Jan 28 (Reuters) - Australian stocks that are exposed to the artificial intelligence
wave fell sharply on Tuesday as investors feared the emergence of a low-cost AI model from
Chinese startup DeepSeek would threaten the dominance of current market leaders.
Shares of AI software firm Appen ( APPEF ) fell 3.3%, while AI chipmaker Brainchip ( BRCHF )
lost 10.3% by 0029 GMT. The technology sub-index was down 1%.
Last week, DeepSeek launched a free AI assistant that it says uses less data at a fraction
of the cost of incumbent services. By Monday, the assistant had surpassed U.S. rival ChatGPT in
downloads from Apple's ( AAPL ) app store.
The new model's sudden rise sent global technology stocks crashing overnight, with leader
Nvidia ( NVDA ) losing $592.7 billion in market capitalization, the biggest one-day loss for a
Wall Street stock, according to data compiled by LSEG.
In Australia, data centre landlords Goodman Group ( GMGSF ), NEXTDC ( NXDCF ) and DigiCo
Infrastructure REIT tumbled 6.4%, 6.2% and 11.1%, respectively, as DeepSeek's model
sparked concerns of lowered spending on infrastructure.
Australia's data-centre market saw outsized investment last year as the AI boom drove a
frenzied demand, with giants such as Nvidia ( NVDA ) pouring billions to build capacity.
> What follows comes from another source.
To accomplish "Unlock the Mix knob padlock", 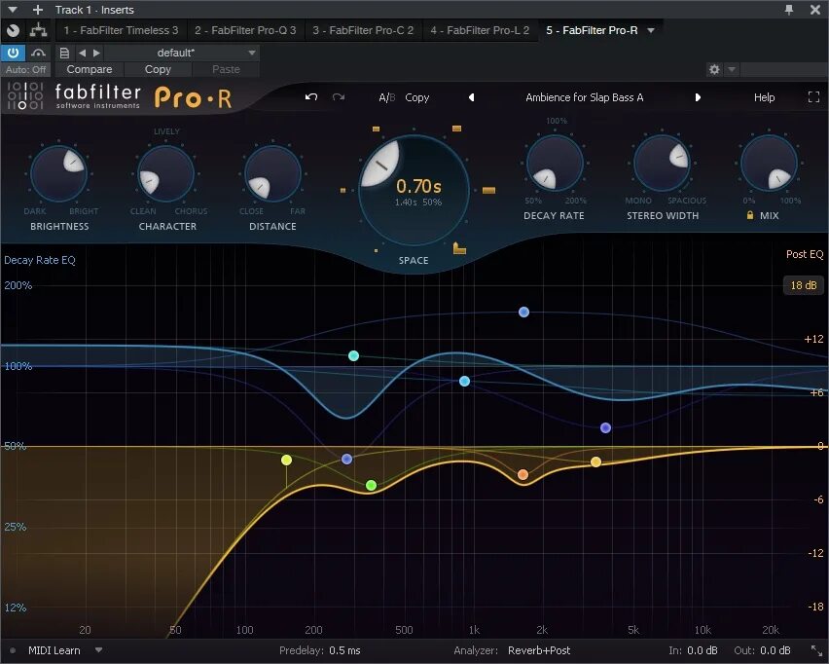I will point(748,216).
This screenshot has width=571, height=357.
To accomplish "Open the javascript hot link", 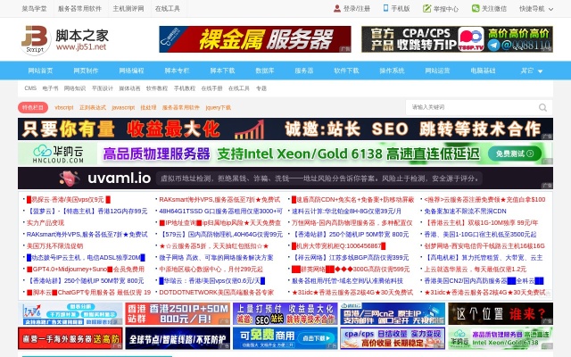I will point(122,107).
"In our view, DeepSeek most likely drives further demand for data centers globally with
advanced computational capabilities, high capacity storage, robust networking, energy efficient
designs and infrastructure," analysts at Citi said in a note.
Jessica Amir, a market strategist at trading platform Moomoo, said she expects Australians
to reassess their exposure to AI and technology after the DeepSeek-induced selloff, and rotate
to safe havens such as healthcare and staples.